> [Assignment]
The pictures are to be dropped, and the records below are to be restated word for word.

===

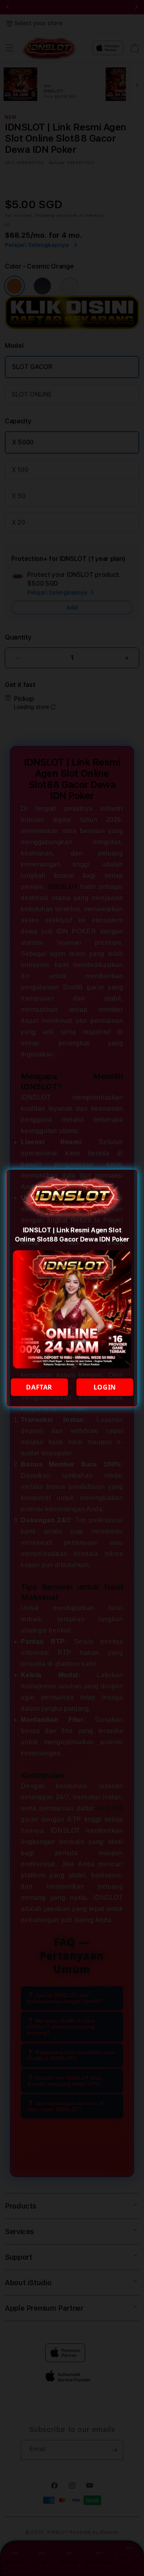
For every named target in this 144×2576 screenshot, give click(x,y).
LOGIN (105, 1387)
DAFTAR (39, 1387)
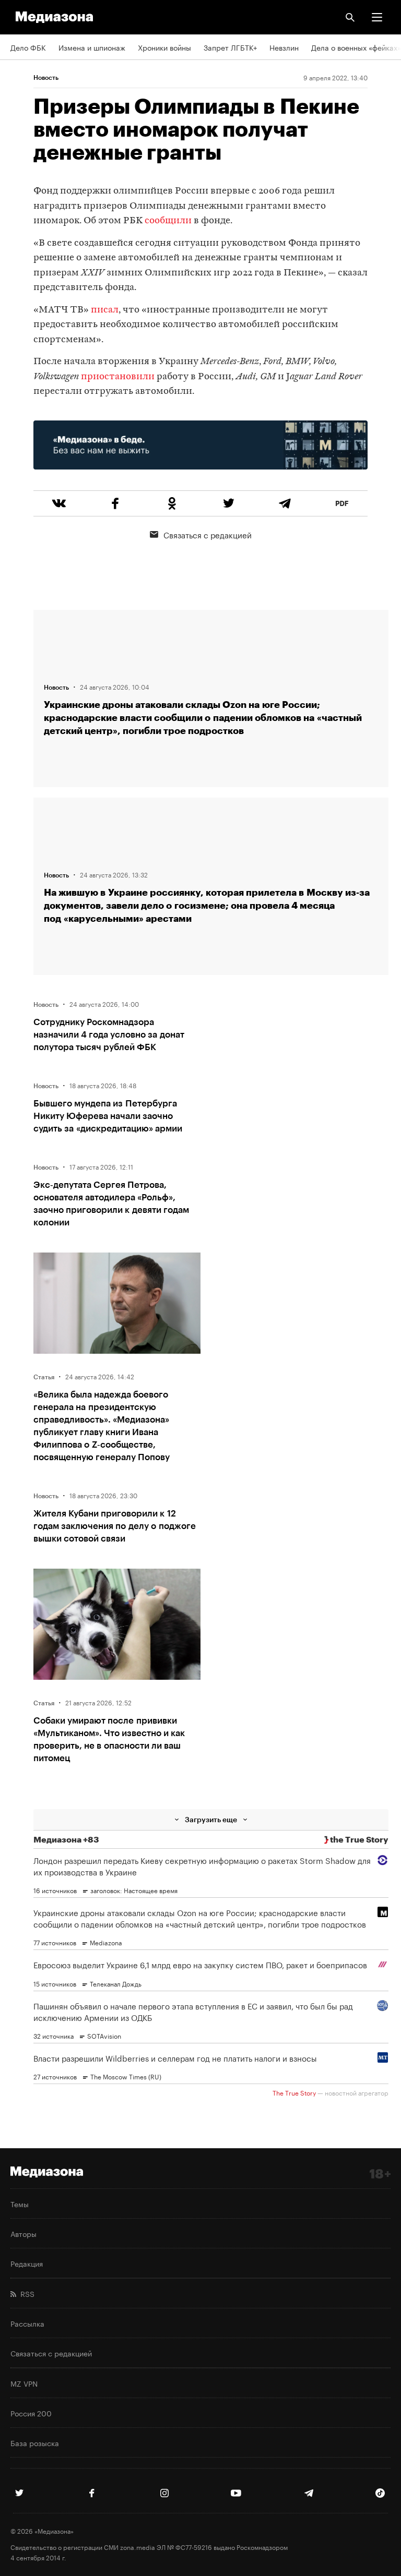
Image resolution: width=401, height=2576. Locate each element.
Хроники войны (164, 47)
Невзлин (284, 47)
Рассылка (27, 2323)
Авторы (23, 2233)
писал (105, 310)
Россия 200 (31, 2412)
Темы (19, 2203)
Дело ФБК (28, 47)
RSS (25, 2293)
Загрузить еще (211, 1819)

===

> [Answer for this exercise]
For every named target in this 144×2576 screenshot, give click(x,y).
LOGIN (105, 1387)
DAFTAR (39, 1387)
Image resolution: width=401, height=2576. Locate each element.
Хроники войны (164, 47)
Невзлин (284, 47)
Рассылка (27, 2323)
Авторы (23, 2233)
писал (105, 310)
Россия 200 (31, 2412)
Темы (19, 2203)
Дело ФБК (28, 47)
RSS (25, 2293)
Загрузить еще (211, 1819)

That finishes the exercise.